With starting a new account comes the anxiety of posting and replying again. I’ve started a new habit of deleting my old posts at the end of the month, knowing all the while that when they say “the internet is forever,” they mean it.

And that takes me back around to the whole enormous risk anyone takes when they write. Now, this place feels safe to me. My audience of five (on a good day) isn’t terribly commentary. I haven’t started any arguments here, but it feels like a place where there’s more context. I have more space and more time and the ability to edit. But writing at all is always a risk. Where I land at the end of the argument with myself over whether to leave my words out there hanging on the page or in the air or on the forever internet is the fact that no matter how carefully I write, there’s always the possibility someone’s going to misread me. Take offense. Get hurt. It’s happened before. I’d be willing to bet that every seasoned writer has a story of such things happening.

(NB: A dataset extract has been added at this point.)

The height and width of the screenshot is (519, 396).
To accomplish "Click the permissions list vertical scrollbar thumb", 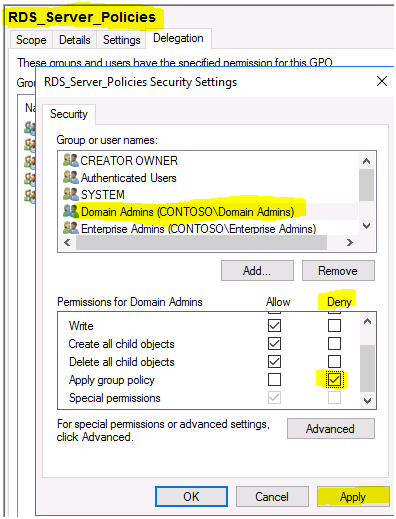I will point(367,368).
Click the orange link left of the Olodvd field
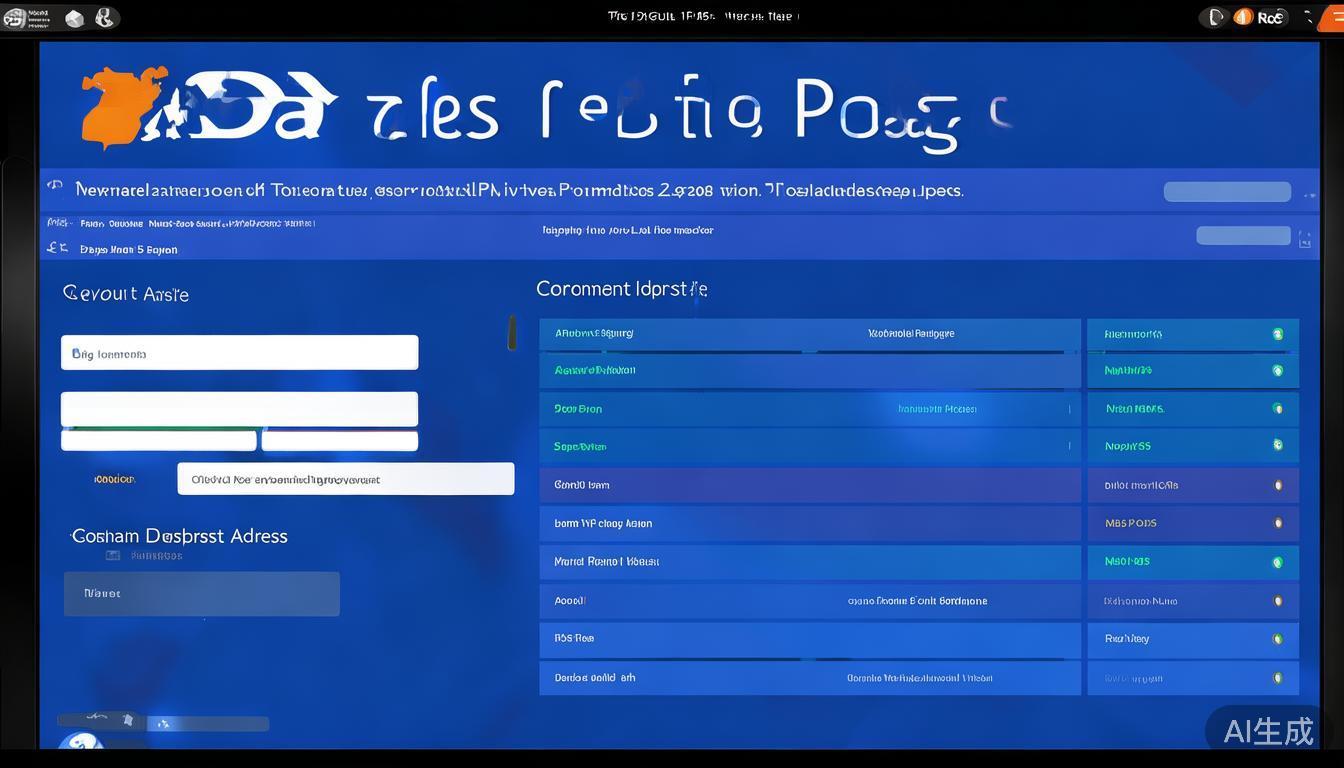The height and width of the screenshot is (768, 1344). tap(115, 479)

Intent is a tricky thing. I can have all the best intentions and deeply wound someone with my words. A knife is a knife. I can be innocently cutting a slice of bread and catch my finger. My intent —to slice the bread— doesn’t stop the bleeding or the pain. I think words can be the same way. But then, the wound is sometimes a teacher also. Next time, I think as I head for the cabinet for a bandage, I’ll hold my knife differently. Next time, I’ll know better. Maybe it’s the same way with Twitter.

I sure hope so. For now, I can live with the anxiety. Maybe one day I won’t and my account will disappear, but today, the learning experiences are worth the risk.

“Do the best you can until you know better. Then when you know better, do better.”